極限環境[塩]〜好塩菌〜


 もう一つの注目すべき極限環境微生物に 好塩菌があります。この好塩菌は高塩濃度環境、特に自然の塩水湖や太陽熱によって水が蒸発し塩濃度を高くした池で生息しています。後者は、海水が集まり蒸発する人工の池で、後には高濃度の塩が残り、その塩は氷 を溶かす目的のために収穫されます。
   塩を多く含む環境は、炭酸ソーダやある他の塩が アルカリ性に傾くイオンを放出することによって極端に アルカリ性に傾く場合があります。驚くことではありませんが、これらの環境に生息する細菌は強塩基と高塩濃度の両方に適応しています。
 好塩菌は魅惑的な適応によって塩濃度の高い条件でも生活することが出来ます。

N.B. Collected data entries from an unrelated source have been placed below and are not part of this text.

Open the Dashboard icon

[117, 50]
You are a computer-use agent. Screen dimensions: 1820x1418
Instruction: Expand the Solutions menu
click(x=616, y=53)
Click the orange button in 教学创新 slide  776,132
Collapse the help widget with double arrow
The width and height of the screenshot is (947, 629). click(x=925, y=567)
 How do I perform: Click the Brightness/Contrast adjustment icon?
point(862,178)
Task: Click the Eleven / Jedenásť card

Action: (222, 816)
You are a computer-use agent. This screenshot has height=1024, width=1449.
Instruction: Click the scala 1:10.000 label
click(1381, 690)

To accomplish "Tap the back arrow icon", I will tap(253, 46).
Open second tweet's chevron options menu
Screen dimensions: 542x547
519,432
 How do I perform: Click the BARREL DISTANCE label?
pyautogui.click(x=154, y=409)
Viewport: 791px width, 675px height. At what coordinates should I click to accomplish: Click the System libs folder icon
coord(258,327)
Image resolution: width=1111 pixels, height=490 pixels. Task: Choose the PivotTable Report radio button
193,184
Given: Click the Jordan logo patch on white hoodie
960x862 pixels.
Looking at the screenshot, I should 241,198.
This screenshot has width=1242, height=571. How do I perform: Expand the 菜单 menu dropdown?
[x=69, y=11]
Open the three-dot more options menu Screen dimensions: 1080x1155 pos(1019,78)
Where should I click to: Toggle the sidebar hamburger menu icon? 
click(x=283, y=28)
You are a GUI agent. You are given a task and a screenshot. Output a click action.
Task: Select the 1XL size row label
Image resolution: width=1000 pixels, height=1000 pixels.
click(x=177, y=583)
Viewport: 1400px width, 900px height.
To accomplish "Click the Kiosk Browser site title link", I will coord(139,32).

水は濃度の高い領域から濃度の低い領域に流れる傾向があるので、非常に塩濃度の高い溶液内に浮遊した細胞は、もしその細胞質がその環境よりも高い塩(またはその他の溶液)濃度でなければ水分を失い、脱水してしまいます。好塩菌は 細胞内の溶質を多量に生産 することによって、または 外部から引き込んだ溶質を保持 ことによってこの問題を解決しています。例えば、Halobacterium salinarumとして知られる古細菌はその内部で塩化カリウムを濃縮します。さすがに細胞質内の酵素は高濃度の塩化カリウムが存在する時だけ作用するのでしょう。しかし、H.salinarumの細胞構造で環境に接触する部分のタンパク質は高濃度の塩化ナトリウムを必要とします。
 塩耐性酵素の潜在的な応用は、他のextremozymeの応用ほど容易に 考えつきません。しかしながら、研究者たちは好塩菌のextremozymeを油田から抽出する原油の量を上昇させるための方法に組み入れようとする研究を進めています。
 研究者達が自然界で単独な種の細菌を多量に見つけ、それらを実験室の培地で育てることはめったにありません。そのため極限環境でのライフスタイルをもつ生物を分離したり大規模な生産を行うことは困難でしかも莫大な費用がかかります。